Students who fail to abide by these rules will first be asked to comply; if they refuse, they will be required to leave the classroom immediately. If a student is asked to leave the classroom, the non-compliant student will be judged to have an unexcused absence and reported to the Office for Student Conflict Resolution for disciplinary action. Accumulation of non-compliance complaints against a student may result in dismissal from the University.

Face Coverings

All students, faculty, staff, and visitors are required to wear face coverings in classrooms and university spaces. This is in accordance with CDC guidance and University policy and expected in this class.

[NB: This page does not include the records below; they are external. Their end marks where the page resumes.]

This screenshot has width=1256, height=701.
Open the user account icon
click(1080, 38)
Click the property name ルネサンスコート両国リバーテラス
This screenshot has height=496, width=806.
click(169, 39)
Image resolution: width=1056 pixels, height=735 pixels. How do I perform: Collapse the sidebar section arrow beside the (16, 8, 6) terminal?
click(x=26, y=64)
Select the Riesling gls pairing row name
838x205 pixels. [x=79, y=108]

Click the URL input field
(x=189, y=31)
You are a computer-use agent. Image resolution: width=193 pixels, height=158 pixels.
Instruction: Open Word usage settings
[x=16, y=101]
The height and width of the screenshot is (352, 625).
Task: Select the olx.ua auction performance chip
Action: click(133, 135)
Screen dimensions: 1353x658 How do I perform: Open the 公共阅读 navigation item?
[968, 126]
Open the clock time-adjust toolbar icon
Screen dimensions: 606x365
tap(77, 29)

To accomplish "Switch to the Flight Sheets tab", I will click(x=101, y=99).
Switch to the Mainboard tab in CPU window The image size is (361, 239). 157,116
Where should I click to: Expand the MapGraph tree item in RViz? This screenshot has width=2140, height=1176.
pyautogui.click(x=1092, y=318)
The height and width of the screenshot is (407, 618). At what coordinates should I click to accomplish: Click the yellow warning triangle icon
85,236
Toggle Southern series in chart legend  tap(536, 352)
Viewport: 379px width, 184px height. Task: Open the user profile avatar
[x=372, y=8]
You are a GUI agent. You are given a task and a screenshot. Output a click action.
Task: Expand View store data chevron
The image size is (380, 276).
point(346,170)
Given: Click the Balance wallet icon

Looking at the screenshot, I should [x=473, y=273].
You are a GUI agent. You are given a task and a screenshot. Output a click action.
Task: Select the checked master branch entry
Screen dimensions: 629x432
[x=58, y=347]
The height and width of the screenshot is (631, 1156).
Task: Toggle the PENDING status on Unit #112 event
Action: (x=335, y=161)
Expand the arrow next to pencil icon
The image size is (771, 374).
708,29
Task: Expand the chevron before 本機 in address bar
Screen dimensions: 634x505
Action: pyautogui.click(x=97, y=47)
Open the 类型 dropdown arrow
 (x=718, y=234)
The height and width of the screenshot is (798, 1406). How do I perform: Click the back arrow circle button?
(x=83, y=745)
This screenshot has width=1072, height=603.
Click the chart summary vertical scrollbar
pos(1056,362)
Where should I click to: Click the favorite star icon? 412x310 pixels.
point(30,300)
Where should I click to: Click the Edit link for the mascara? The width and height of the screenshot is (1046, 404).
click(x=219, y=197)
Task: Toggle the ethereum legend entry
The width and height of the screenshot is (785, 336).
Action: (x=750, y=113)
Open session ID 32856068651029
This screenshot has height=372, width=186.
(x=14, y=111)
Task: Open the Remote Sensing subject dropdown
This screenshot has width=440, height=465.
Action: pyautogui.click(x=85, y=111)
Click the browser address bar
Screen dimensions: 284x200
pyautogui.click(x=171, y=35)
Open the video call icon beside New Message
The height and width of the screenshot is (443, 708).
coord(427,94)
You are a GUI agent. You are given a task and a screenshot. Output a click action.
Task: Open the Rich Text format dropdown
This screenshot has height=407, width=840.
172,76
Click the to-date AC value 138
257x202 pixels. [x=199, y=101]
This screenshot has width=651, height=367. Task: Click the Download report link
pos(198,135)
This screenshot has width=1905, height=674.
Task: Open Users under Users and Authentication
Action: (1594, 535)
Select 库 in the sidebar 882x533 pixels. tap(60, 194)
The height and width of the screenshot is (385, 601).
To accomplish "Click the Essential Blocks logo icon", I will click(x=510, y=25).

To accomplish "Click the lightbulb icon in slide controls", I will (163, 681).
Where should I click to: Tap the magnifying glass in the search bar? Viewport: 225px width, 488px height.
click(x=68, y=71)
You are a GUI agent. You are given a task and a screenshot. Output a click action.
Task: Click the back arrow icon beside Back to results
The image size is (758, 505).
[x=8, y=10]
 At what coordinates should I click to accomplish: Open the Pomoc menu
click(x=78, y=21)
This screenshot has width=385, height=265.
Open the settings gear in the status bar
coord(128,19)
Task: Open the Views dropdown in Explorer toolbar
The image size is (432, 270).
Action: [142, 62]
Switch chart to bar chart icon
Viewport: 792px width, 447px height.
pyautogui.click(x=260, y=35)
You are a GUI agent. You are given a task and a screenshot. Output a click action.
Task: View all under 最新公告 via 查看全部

Please refer to the University of Illinois Urbana-Champaign’s COVID-19 website for further information on face coverings. Thank you for respecting all of our well-being so we can learn and interact together productively.

Building Access

In order to implement COVID-19-related guidelines and policies affecting university operations, instructional faculty members may ask students in the classroom to show their Building Access Status in the Illinois app or the Boarding Pass. Staff members may ask students in university offices to show their Building Access Status in the Illinois app or the Boarding Pass. If the Building Access Status says “Granted”, that means the individual is compliant with the university’s COVID-19 policies - either with a university-approved COVID-19 vaccine or with the on-campus COVID-19 testing program for unvaccinated students.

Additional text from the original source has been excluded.